Following directions can lead you astray
My father’s cruise ended today, with the ship docking at Southampton after its fortnight at sea. I drove the 80 miles down to the docks early this morning to be there for disembarkation at 8:30am.
It was raining heavily and there was a diversion from the M23 to the A3 for part of the route.
I made the trip two weeks ago so knew the way to go more or less but the ship was docking at a different berth to where it had set sail from. So I slapped on the sat nav to give me extra peace of mind as I got closer to the part of the journey I was least confident about.
At one point, I managed to circle a roundabout three times because the sat nav and I were not in tune. Or in time. Or something.
Had the sat nav not been on, and had I trusted my eyes and instinct instead, I would have taken the correct exit from this roundabout on the first pass.
Even though this was a part of the journey new to me — thanks to the diversion — the signs were fairly clear and I have a good sense of direction.

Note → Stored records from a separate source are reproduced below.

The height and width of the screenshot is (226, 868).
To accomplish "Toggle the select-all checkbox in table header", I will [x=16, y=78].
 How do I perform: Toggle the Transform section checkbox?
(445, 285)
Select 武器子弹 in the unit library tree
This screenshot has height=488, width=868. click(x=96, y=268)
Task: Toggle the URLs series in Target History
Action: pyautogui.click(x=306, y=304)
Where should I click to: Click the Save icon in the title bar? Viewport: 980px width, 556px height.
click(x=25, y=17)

But I was lured into trying to figure out what the computer and its beguiling female voice was trying to tell me and what the arrows and diagrams on the display were trying to show me rather than simply do what I would normally do; point the car in the right direction.
Now, I don’t believe we should ignore experts and I have learned over the last decade or so that there are times I need to take instruction. However, overriding instincts simply because I have handed responsibility to something in an effort to make things easier for myself is never a sensible option.

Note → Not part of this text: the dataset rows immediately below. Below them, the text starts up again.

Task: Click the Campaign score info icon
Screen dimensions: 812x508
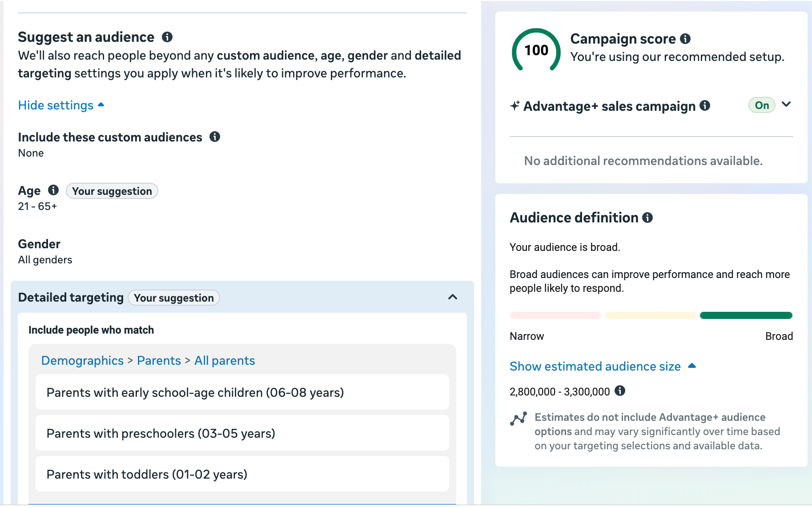Action: coord(685,39)
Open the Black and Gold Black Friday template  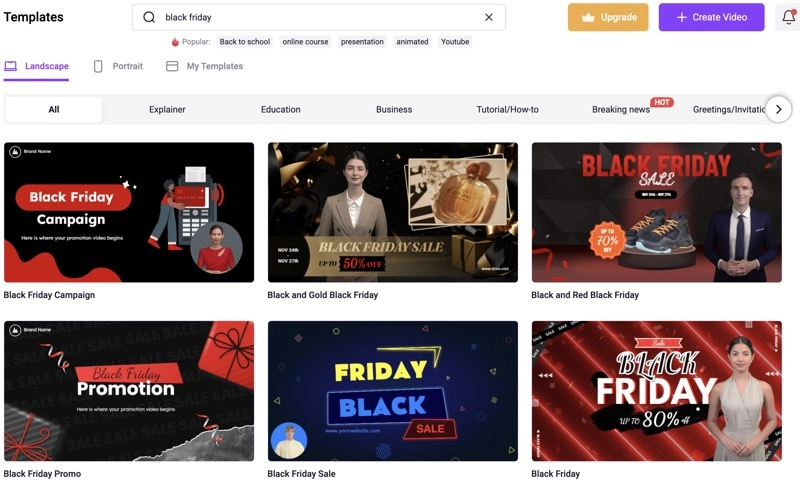click(x=393, y=212)
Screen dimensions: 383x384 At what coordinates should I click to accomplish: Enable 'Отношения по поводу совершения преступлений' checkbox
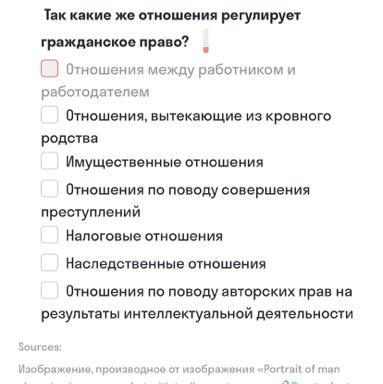coord(49,189)
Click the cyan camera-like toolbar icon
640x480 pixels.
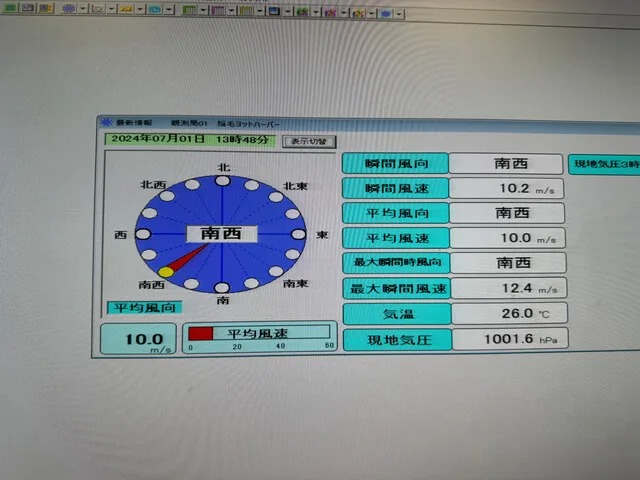(154, 10)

Although the sat nav was giving me the right information, it was giving it to me in a confusing way. It was making me think too much about the format of the message rather than its content and so I was both flummoxed and misled.

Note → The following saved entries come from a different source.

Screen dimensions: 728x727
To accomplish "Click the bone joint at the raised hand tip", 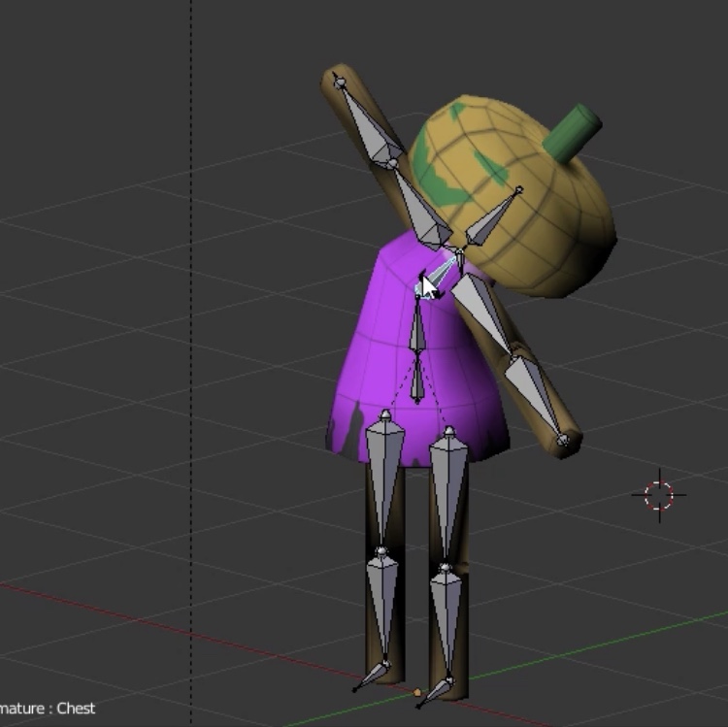I will [x=339, y=83].
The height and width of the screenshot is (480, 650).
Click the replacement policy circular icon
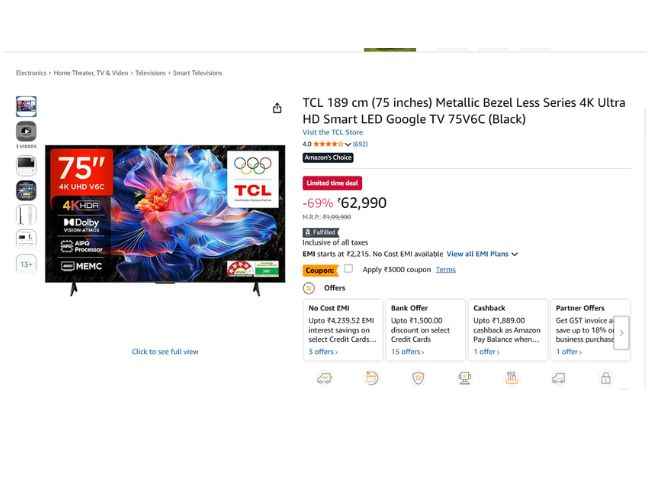(x=371, y=378)
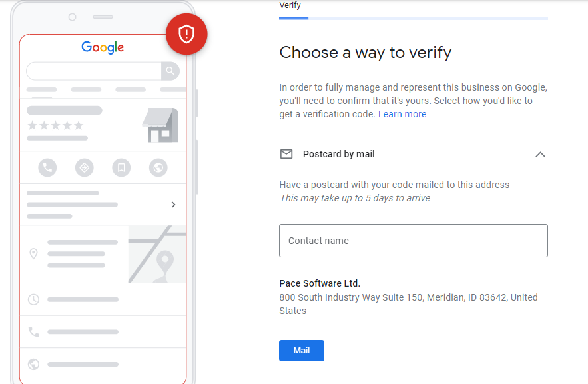Click the clock icon in the listing preview

[33, 300]
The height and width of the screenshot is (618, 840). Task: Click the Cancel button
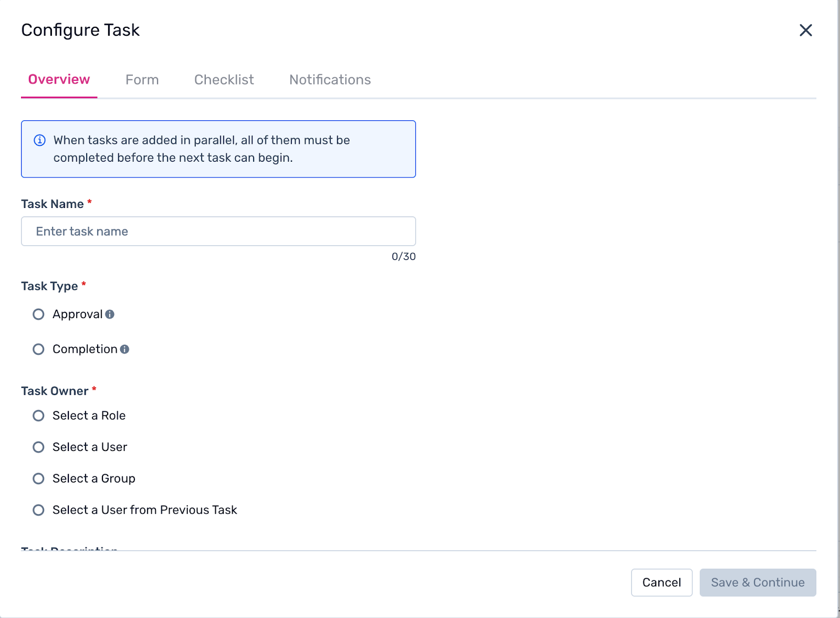661,582
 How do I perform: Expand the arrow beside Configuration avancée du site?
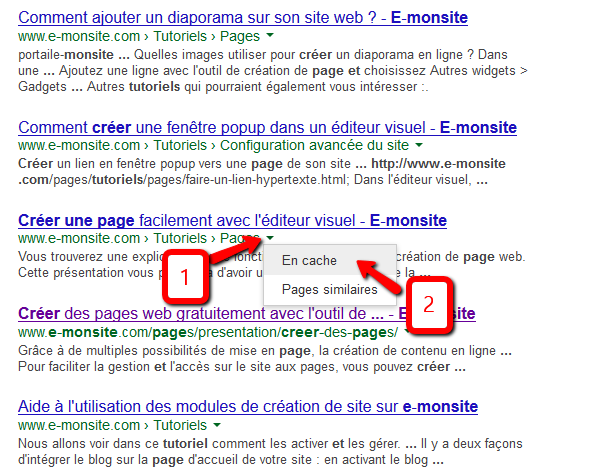pos(419,145)
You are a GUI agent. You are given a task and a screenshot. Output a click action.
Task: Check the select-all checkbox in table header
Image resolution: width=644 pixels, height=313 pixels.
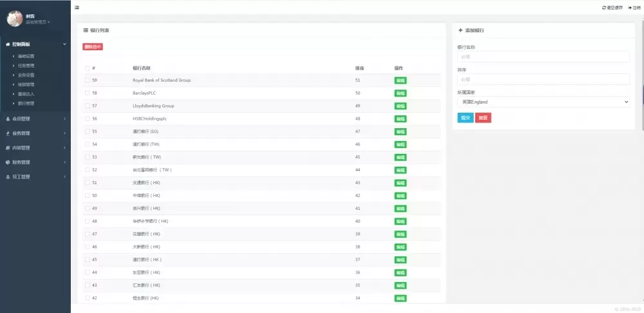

Here’s the thing: this slightly irritating but hardly inconvenient event made me trust the sat nav just that little bit less. Even though it had given me the right advice. Crazy, huh? But this just points out how important it is for the form of a message to match both the expectations and the needs of its recipient.
Writing, politics, education, and just about anything else you can think of that sets up information on one hand and someone to tell on the other requires a mutual recognition of the terms and parameters before the information can be ingested.
This is one of the reasons that a single system of learning does not suit all. It’s why we sometimes need to be told the same thing via different teachers or read it in different books before it locks in.
Despite all the messages coming at us on a daily basis, we retain an inherent sense of what’s right, of the direction to take. In a moral sense, I mean, as well as logically and geographically. We need to trust that sense over the confusing or bullying sat nav messages that come our way on social media or in tabloid news or from poisonous politicians.
My dad enjoyed his cruise. More or less.